By June 24, 2009November 2nd, 2009Commentary

There seems to be a subtle shift in the momentum of health reform in the last few days.  The turning point appears to be the Congressional Budget Office’s analysis of the cost of expanding coverage and the very limited impact, particularly in the next few years, of the proposed health spending control provisions.   Faced with a string of monumental deficits, the American people, and even Congress, are extremely wary of programs that may add hundreds of billions of dollars a year to those deficits.  As the CBO pointed out, people who previously did not have health insurance spend more on health care when they get coverage, adding to overall health expenditures.  And government coverage extensions have a habit of costing far more than they were originally projected to cost.  This reality is close to derailing reform efforts.  But maybe that is okay, because the reform focus on really primarily been on expanding coverage to the uninsured.  Maybe it should always have been on controlling costs and maybe that is what we should refocus on now.

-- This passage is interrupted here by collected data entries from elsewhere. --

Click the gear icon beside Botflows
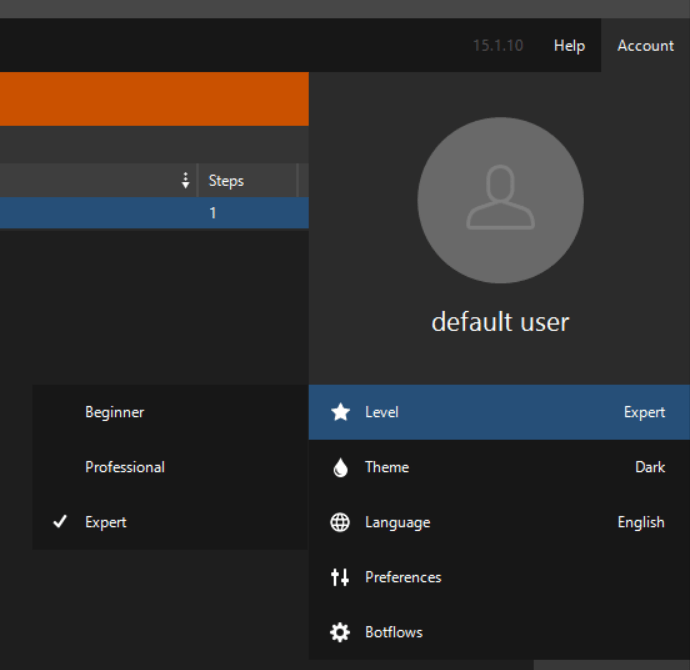Screen dimensions: 690x670 click(340, 632)
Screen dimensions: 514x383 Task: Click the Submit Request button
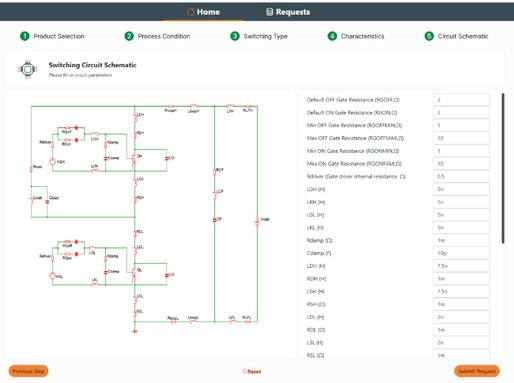pos(477,371)
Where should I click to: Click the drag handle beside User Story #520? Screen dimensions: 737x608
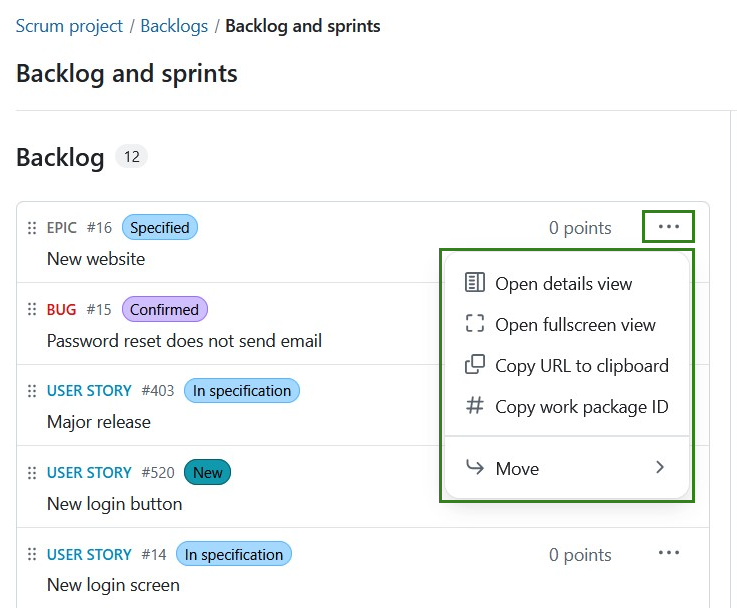(x=31, y=473)
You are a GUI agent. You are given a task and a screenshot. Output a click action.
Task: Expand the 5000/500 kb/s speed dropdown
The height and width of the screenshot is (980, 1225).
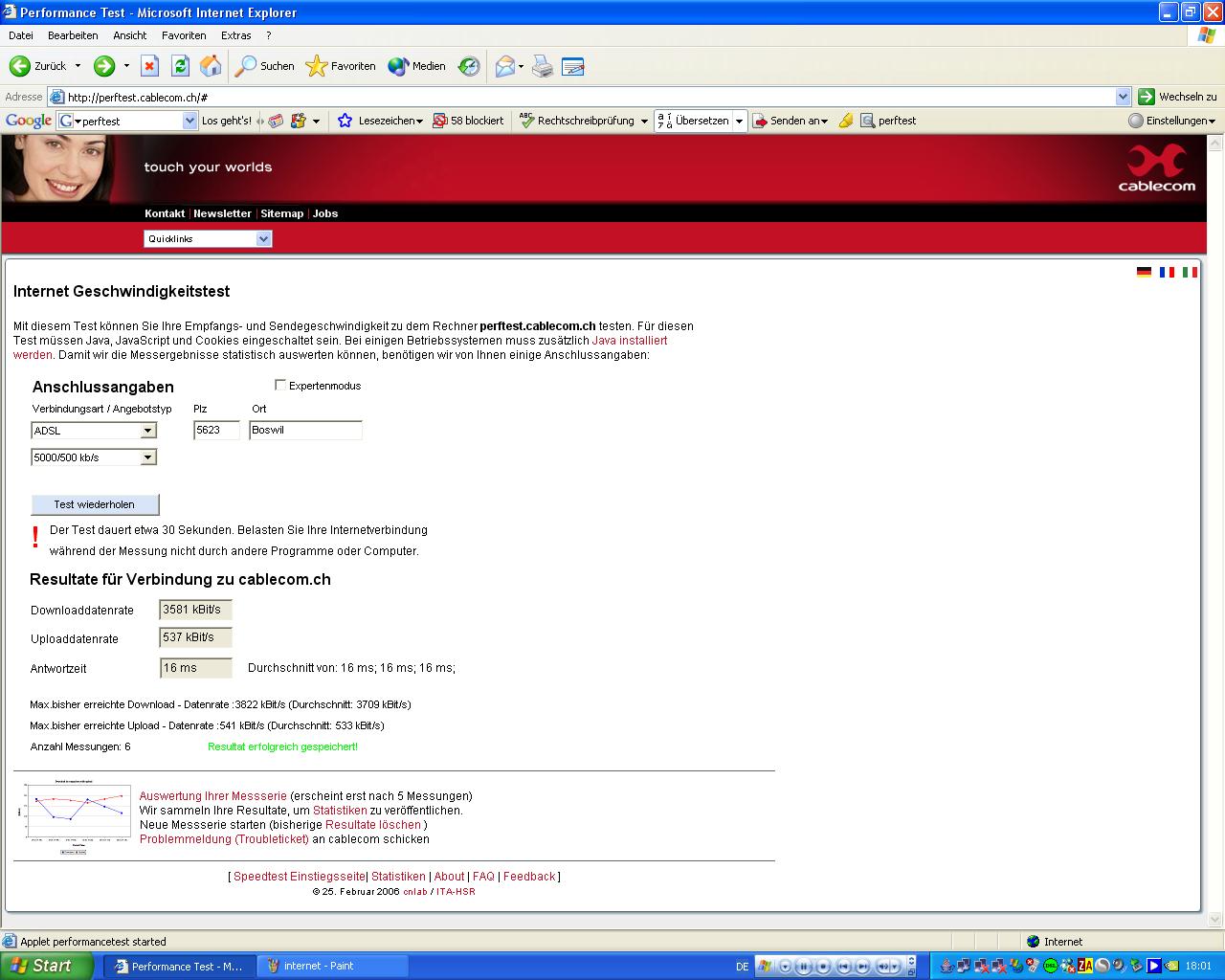[147, 457]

If we can agree on some workable spending reforms and controls, lets put those in place.  It will take several years for them to reach full fruition, but once we have enough evidence that they have bent the spending curve downward, we can implement the coverage expansion, hopefully universal coverage, because it is important for people to not perceive significant financial barriers to the receipt of care or to be anxious about how they would pay for a truly substantial course of treatment for a major disease.  If we can’t figure out how to control spending, we shouldn’t be expanding coverage.  There are some ideas that appear to have good potential–giving patients some financial incentives to pay attention to what care they are receiving; requiring doctors to share decision-making with patients on preference-sensitive care; forbidding providers from owning services and facilities to which they refer patients; limiting malpractice actions and awards, mostly so that doctors don’t have cover for excessive service delivery; defining clear end-of-life protocols that eliminate futile treatment and precluding suits when physicians follow those protocols; using more episode and value based payment mechanisms–and all should be tried and evaluated.  If we can find a combination of methods to limit spending, we won’t have any problem agreeing on how to extend coverage.